O aviso já foi dado hoje e caiu como um balde de água fria nas pretensões do presidente da Assembleia Legislativa, Ricardo Marcelo (PSDB) e do bloco de apoio ao Governo do Estado: o presidente da Comissão de Constituição e Justiça, Zenóbio Toscano (PSDB) adiantou que o parecer sobre o projeto do Governo que pede a autorização da Assembleia para contrair um empréstimo de R$ 287 milhões ao BNDES não será emitido na terça-feira, como era esperado pelo presidente e pelos governistas.

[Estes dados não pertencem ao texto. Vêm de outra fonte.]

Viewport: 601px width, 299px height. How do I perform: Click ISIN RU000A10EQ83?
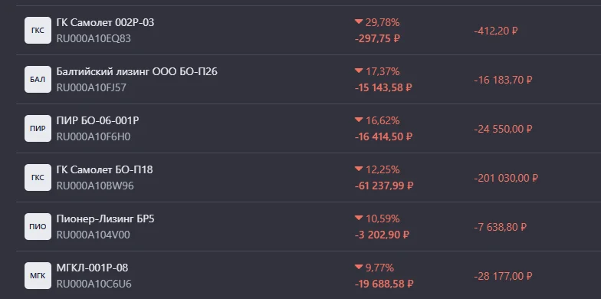tap(94, 38)
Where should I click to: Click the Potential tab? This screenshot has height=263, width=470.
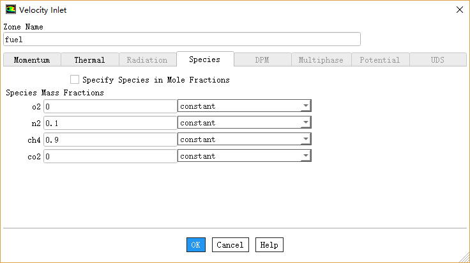379,60
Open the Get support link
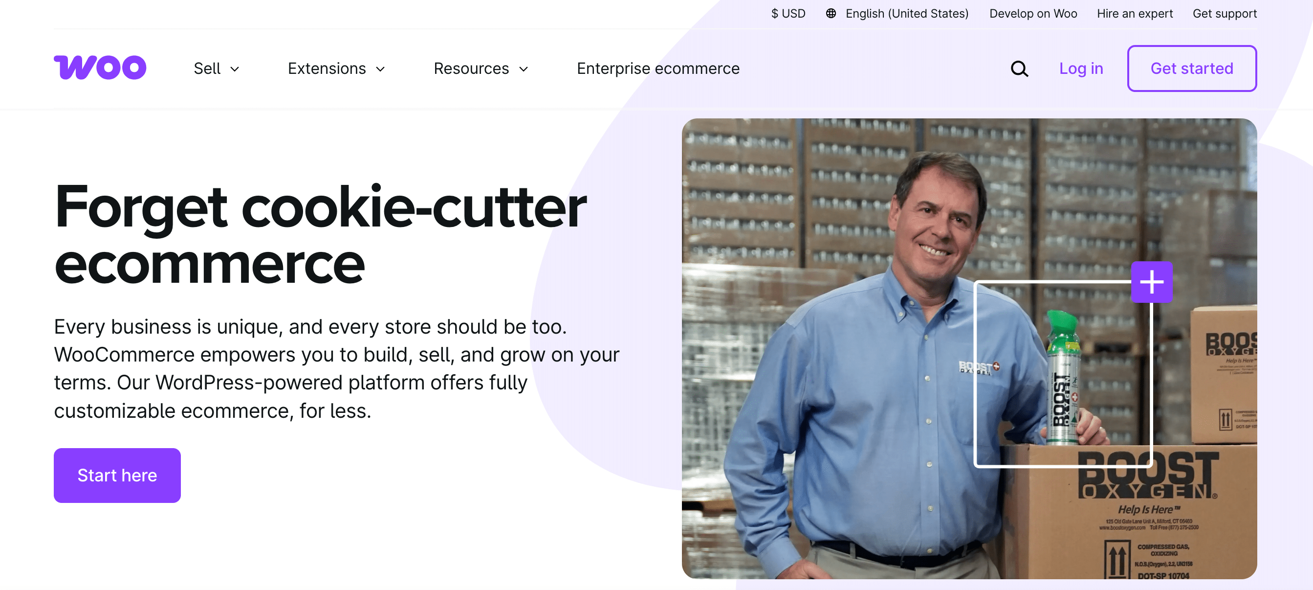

– Eu e um grupo de deputados estaremos viajando, dentro da programação oficial da Assembleia, a Monteiro e a Pernambuco para verificar o andamento das obras de transposição do Rio São Francisco. Não poderíamos estar nessa viagem e estar na Assembleia votando esse parecer. Há ainda o fato de outros deputados irem participar do encontro da Unale em Belo Horizonte. Eu não vou porque estarei em Guarabira para participar do Encontrão do Brejo, que será sexta-feira, no Ginásio da Escola da Luz, em Guarabira, mas me comprometi com o presidente da Assembleia de que na outra terça-feira apresentarei o parecer e acho que no mesmo dia será votado o parecer e levado a plenário.

Zenóbio também aproveitou para criticar a destinação dos recursos previstos no novo pedido de empréstimo do Governo do Estado. Segundo ele, um dos itens, o repasse de R$ 18 milhões para a Barragem de Jandaíra é "absurdo":

– Sabemos, comprovadamente, com laudo feito pela própria Cagepa, que aquela água é imprestável para consumo humano. Pode ser que sirva para a criação de peixes, mas a Paraíba não está em uma situação financeira que permita tomar um empréstimo deste montante para criar peixes. Outro fator que nos surpreende é a destinação de recursos para Camará, foram liberados já R$ 10 milhões e agora são mais R$ 16 milhões para uma obra totalmente repudiada pela população, além de o Ministério Público não permitir que ela seja concluída do jeito que está, com uma licitação vencida pela mesma empresa que fez a barragem e ela rompeu. O MPF quer que a firma seja responsabilizada pelos danos causados ao Estado e à população de Alagoa Grande e de municípios vizinhos.